[Element and text location data]
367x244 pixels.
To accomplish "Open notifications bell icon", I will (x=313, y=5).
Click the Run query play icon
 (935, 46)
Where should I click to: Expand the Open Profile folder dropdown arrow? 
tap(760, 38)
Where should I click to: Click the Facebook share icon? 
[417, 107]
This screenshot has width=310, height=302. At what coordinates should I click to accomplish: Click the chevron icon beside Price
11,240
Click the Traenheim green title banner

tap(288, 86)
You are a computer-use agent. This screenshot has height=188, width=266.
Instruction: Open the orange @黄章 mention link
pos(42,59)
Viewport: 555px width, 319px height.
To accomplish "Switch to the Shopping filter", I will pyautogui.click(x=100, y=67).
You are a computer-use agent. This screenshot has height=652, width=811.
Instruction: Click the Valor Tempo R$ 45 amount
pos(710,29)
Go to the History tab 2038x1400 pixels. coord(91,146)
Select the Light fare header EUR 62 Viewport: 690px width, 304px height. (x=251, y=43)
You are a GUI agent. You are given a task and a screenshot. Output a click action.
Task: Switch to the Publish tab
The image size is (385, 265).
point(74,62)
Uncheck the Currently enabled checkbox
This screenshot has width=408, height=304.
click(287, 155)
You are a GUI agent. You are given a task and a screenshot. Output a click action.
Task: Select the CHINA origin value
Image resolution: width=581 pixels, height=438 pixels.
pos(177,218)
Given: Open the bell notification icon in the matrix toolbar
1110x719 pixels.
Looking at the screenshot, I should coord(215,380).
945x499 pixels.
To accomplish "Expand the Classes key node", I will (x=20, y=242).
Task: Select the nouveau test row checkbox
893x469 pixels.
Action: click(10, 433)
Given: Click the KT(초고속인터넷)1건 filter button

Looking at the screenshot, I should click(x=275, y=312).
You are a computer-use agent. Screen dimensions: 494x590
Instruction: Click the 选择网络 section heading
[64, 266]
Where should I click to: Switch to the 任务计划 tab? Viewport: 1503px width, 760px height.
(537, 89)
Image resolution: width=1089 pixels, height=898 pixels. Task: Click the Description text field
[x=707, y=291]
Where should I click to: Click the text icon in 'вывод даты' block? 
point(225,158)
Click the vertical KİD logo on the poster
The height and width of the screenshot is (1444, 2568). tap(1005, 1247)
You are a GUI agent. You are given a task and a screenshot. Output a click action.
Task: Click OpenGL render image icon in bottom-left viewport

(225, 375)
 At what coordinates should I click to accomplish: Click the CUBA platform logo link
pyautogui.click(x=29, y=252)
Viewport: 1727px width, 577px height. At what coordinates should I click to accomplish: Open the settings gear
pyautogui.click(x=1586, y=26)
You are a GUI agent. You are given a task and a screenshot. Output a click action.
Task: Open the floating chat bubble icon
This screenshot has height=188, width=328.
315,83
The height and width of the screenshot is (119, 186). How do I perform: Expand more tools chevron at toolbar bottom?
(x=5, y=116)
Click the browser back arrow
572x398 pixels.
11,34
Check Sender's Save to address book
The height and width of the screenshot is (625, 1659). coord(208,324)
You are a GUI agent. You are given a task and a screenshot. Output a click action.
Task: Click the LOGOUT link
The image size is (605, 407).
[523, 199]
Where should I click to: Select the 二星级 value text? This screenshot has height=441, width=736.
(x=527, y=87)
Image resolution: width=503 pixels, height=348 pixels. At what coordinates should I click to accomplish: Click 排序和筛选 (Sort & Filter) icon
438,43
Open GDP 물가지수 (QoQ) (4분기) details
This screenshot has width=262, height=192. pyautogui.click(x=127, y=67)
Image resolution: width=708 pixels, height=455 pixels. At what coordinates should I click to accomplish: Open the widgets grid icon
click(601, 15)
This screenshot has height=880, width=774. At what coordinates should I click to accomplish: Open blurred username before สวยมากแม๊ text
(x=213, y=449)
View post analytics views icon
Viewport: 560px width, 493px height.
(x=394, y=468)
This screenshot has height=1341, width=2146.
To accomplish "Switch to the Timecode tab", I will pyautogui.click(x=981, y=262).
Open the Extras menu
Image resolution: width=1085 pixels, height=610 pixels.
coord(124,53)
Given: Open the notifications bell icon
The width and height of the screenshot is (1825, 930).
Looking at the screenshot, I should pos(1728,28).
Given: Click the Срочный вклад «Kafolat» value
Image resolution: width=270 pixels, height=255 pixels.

*PROMPT*. Output every line of the rows above as a Markdown table with two columns, No. and Line, numbering each line and omitting blank lines.

*REPLY TO THE EXERCISE*.
| No. | Line |
|---|---|
| 1 | 367x244 pixels. |
| 2 | To accomplish "Open notifications bell icon", I will (x=313, y=5). |
| 3 | Click the Run query play icon |
| 4 |  (935, 46) |
| 5 | Where should I click to: Expand the Open Profile folder dropdown arrow?  |
| 6 | tap(760, 38) |
| 7 | Where should I click to: Click the Facebook share icon?  |
| 8 | [417, 107] |
| 9 | This screenshot has width=310, height=302. At what coordinates should I click to accomplish: Click the chevron icon beside Price |
| 10 | 11,240 |
| 11 | Click the Traenheim green title banner |
| 12 | tap(288, 86) |
| 13 | You are a computer-use agent. This screenshot has height=188, width=266. |
| 14 | Instruction: Open the orange @黄章 mention link |
| 15 | pos(42,59) |
| 16 | Viewport: 555px width, 319px height. |
| 17 | To accomplish "Switch to the Shopping filter", I will pyautogui.click(x=100, y=67). |
| 18 | You are a computer-use agent. This screenshot has height=652, width=811. |
| 19 | Instruction: Click the Valor Tempo R$ 45 amount |
| 20 | pos(710,29) |
| 21 | Go to the History tab 2038x1400 pixels. coord(91,146) |
| 22 | Select the Light fare header EUR 62 Viewport: 690px width, 304px height. (x=251, y=43) |
| 23 | You are a GUI agent. You are given a task and a screenshot. Output a click action. |
| 24 | Task: Switch to the Publish tab |
| 25 | The image size is (385, 265). |
| 26 | point(74,62) |
| 27 | Uncheck the Currently enabled checkbox |
| 28 | This screenshot has width=408, height=304. |
| 29 | click(287, 155) |
| 30 | You are a GUI agent. You are given a task and a screenshot. Output a click action. |
| 31 | Task: Select the CHINA origin value |
| 32 | Image resolution: width=581 pixels, height=438 pixels. |
| 33 | pos(177,218) |
| 34 | Given: Open the bell notification icon in the matrix toolbar |
| 35 | 1110x719 pixels. |
| 36 | Looking at the screenshot, I should coord(215,380). |
| 37 | 945x499 pixels. |
| 38 | To accomplish "Expand the Classes key node", I will (x=20, y=242). |
| 39 | Task: Select the nouveau test row checkbox |
| 40 | 893x469 pixels. |
| 41 | Action: click(10, 433) |
| 42 | Given: Click the KT(초고속인터넷)1건 filter button |
| 43 | Looking at the screenshot, I should click(x=275, y=312). |
| 44 | You are a computer-use agent. Screen dimensions: 494x590 |
| 45 | Instruction: Click the 选择网络 section heading |
| 46 | [64, 266] |
| 47 | Where should I click to: Switch to the 任务计划 tab? Viewport: 1503px width, 760px height. |
| 48 | (537, 89) |
| 49 | Image resolution: width=1089 pixels, height=898 pixels. Task: Click the Description text field |
| 50 | [x=707, y=291] |
| 51 | Where should I click to: Click the text icon in 'вывод даты' block?  |
| 52 | point(225,158) |
| 53 | Click the vertical KİD logo on the poster |
| 54 | The height and width of the screenshot is (1444, 2568). tap(1005, 1247) |
| 55 | You are a GUI agent. You are given a task and a screenshot. Output a click action. |
| 56 | Task: Click OpenGL render image icon in bottom-left viewport |
| 57 | (225, 375) |
| 58 |  At what coordinates should I click to accomplish: Click the CUBA platform logo link |
| 59 | pyautogui.click(x=29, y=252) |
| 60 | Viewport: 1727px width, 577px height. At what coordinates should I click to accomplish: Open the settings gear |
| 61 | pyautogui.click(x=1586, y=26) |
| 62 | You are a GUI agent. You are given a task and a screenshot. Output a click action. |
| 63 | Task: Open the floating chat bubble icon |
| 64 | This screenshot has height=188, width=328. |
| 65 | 315,83 |
| 66 | The height and width of the screenshot is (119, 186). How do I perform: Expand more tools chevron at toolbar bottom? |
| 67 | (x=5, y=116) |
| 68 | Click the browser back arrow |
| 69 | 572x398 pixels. |
| 70 | 11,34 |
| 71 | Check Sender's Save to address book |
| 72 | The height and width of the screenshot is (625, 1659). coord(208,324) |
| 73 | You are a GUI agent. You are given a task and a screenshot. Output a click action. |
| 74 | Task: Click the LOGOUT link |
| 75 | The image size is (605, 407). |
| 76 | [523, 199] |
| 77 | Where should I click to: Select the 二星级 value text? This screenshot has height=441, width=736. |
| 78 | (x=527, y=87) |
| 79 | Image resolution: width=503 pixels, height=348 pixels. At what coordinates should I click to accomplish: Click 排序和筛选 (Sort & Filter) icon |
| 80 | 438,43 |
| 81 | Open GDP 물가지수 (QoQ) (4분기) details |
| 82 | This screenshot has width=262, height=192. pyautogui.click(x=127, y=67) |
| 83 | Image resolution: width=708 pixels, height=455 pixels. At what coordinates should I click to accomplish: Open the widgets grid icon |
| 84 | click(601, 15) |
| 85 | This screenshot has height=880, width=774. At what coordinates should I click to accomplish: Open blurred username before สวยมากแม๊ text |
| 86 | (x=213, y=449) |
| 87 | View post analytics views icon |
| 88 | Viewport: 560px width, 493px height. |
| 89 | (x=394, y=468) |
| 90 | This screenshot has height=1341, width=2146. |
| 91 | To accomplish "Switch to the Timecode tab", I will pyautogui.click(x=981, y=262). |
| 92 | Open the Extras menu |
| 93 | Image resolution: width=1085 pixels, height=610 pixels. |
| 94 | coord(124,53) |
| 95 | Given: Open the notifications bell icon |
| 96 | The width and height of the screenshot is (1825, 930). |
| 97 | Looking at the screenshot, I should pos(1728,28). |
| 98 | Given: Click the Срочный вклад «Kafolat» value |
| 99 | Image resolution: width=270 pixels, height=255 pixels. |